Work to be completed: Report back every line from the entries below in which the word "question" occurs.

Collected data entries:
○ ○ ○ ○
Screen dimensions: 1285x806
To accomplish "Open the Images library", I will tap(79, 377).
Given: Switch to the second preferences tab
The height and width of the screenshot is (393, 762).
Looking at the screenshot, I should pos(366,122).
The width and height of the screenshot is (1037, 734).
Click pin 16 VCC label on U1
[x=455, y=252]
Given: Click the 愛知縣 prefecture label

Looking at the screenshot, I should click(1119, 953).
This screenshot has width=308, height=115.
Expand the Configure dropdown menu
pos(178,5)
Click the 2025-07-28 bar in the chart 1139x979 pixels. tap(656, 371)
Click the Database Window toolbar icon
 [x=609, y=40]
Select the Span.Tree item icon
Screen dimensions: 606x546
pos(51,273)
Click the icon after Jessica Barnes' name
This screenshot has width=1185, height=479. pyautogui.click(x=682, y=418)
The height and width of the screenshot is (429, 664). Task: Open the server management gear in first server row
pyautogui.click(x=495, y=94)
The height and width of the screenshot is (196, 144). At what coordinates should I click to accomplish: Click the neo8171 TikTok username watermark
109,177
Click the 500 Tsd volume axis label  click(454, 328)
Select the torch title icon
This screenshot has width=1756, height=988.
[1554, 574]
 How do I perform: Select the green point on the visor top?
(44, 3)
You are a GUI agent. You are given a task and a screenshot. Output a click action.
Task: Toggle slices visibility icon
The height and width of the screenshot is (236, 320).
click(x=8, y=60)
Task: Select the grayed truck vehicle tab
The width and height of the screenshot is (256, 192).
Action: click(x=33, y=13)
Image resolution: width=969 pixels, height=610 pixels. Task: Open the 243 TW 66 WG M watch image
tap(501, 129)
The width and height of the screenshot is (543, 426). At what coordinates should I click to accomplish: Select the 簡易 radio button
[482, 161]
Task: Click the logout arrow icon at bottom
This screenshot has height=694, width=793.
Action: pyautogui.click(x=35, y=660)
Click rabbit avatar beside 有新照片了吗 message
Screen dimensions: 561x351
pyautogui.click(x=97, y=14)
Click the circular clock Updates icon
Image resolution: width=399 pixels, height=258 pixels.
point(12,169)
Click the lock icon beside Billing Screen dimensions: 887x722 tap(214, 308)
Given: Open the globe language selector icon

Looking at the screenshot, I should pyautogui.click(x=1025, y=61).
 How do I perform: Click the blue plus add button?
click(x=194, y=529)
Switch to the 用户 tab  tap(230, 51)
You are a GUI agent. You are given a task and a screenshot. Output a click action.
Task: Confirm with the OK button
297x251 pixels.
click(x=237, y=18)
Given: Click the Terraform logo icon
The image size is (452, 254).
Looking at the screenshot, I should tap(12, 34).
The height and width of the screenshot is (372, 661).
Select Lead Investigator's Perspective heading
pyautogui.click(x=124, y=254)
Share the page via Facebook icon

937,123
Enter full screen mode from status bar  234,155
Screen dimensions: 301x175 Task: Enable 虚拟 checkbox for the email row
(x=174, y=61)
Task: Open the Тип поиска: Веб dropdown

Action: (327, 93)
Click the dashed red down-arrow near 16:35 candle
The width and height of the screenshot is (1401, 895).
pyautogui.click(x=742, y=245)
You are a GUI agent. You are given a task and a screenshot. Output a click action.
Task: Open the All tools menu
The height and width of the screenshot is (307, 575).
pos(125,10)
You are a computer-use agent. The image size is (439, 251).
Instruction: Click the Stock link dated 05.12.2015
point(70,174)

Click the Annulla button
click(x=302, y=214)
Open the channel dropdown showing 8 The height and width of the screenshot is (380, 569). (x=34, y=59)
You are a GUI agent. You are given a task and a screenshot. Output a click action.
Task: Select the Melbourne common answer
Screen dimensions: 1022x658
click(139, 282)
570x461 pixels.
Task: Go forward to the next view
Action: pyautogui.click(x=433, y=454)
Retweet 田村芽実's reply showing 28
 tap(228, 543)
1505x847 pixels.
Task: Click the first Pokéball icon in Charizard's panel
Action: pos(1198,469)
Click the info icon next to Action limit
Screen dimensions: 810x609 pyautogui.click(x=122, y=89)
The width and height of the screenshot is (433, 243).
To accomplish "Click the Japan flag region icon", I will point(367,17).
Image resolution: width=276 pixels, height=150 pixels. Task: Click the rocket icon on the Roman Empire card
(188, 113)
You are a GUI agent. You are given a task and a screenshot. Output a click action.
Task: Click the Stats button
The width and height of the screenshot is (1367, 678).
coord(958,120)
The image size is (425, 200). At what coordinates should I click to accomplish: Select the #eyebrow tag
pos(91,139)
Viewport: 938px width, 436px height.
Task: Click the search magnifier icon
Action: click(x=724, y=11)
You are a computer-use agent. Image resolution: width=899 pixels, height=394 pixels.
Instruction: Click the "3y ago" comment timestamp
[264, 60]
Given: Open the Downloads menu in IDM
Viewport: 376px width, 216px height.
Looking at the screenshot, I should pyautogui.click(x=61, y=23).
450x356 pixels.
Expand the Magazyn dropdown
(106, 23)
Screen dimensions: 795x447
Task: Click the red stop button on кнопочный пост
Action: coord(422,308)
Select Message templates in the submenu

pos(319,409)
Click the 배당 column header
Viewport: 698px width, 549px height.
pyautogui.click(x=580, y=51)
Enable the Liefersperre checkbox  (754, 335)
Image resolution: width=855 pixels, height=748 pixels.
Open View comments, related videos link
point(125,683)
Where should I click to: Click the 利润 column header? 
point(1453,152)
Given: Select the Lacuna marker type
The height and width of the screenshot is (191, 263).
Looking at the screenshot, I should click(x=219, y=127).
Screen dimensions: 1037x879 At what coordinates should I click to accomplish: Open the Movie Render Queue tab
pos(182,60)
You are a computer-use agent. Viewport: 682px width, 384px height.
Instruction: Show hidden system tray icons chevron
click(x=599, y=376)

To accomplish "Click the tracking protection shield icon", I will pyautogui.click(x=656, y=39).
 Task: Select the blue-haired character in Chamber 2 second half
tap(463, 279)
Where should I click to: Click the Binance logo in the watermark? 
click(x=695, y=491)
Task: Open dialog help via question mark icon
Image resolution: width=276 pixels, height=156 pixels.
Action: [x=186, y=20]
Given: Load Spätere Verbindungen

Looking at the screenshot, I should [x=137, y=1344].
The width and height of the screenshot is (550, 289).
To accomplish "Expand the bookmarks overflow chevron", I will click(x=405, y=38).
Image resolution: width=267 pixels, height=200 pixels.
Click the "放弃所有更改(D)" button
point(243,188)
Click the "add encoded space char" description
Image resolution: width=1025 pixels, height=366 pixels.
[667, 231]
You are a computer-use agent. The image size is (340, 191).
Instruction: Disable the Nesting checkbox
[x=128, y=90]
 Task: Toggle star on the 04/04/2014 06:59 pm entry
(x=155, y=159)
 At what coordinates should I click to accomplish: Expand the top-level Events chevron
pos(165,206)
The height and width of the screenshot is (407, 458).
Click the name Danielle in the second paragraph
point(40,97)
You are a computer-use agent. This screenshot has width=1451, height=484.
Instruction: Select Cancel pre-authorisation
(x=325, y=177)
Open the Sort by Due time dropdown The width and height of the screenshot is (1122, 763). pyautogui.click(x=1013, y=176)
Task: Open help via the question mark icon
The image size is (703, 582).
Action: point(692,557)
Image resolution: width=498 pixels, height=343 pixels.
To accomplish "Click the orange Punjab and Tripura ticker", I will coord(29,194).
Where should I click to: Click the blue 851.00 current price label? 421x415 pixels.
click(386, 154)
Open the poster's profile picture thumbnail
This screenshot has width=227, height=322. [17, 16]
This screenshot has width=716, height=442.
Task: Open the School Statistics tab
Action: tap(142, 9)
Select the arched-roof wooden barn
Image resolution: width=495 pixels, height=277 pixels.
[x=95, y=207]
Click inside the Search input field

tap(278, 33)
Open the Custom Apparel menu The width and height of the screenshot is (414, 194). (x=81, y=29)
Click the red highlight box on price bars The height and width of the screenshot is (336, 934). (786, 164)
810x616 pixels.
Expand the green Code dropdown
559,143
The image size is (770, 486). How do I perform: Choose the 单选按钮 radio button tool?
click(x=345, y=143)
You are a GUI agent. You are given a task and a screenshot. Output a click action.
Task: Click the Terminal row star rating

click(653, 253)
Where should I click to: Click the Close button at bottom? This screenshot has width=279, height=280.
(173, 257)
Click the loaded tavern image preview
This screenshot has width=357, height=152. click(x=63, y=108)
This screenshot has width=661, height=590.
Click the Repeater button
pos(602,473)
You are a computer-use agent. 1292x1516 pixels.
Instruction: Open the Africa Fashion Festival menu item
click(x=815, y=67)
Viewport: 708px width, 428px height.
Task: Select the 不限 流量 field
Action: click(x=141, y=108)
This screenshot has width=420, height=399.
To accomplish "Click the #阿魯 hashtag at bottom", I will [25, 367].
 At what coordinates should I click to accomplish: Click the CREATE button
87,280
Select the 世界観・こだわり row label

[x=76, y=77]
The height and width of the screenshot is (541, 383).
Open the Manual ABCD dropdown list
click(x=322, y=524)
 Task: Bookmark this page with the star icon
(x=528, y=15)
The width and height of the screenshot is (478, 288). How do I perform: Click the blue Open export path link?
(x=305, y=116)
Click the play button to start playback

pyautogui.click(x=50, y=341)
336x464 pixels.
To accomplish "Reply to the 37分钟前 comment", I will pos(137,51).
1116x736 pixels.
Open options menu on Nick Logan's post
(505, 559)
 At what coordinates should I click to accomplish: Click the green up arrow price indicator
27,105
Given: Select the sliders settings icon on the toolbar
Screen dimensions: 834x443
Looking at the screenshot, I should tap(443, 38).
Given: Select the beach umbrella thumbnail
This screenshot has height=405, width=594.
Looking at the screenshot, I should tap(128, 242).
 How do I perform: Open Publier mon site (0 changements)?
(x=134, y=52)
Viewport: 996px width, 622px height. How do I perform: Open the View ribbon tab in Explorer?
○ ○ ○ ○
Result for this task:
Task: Open dialog help via question mark icon
Task: Open help via the question mark icon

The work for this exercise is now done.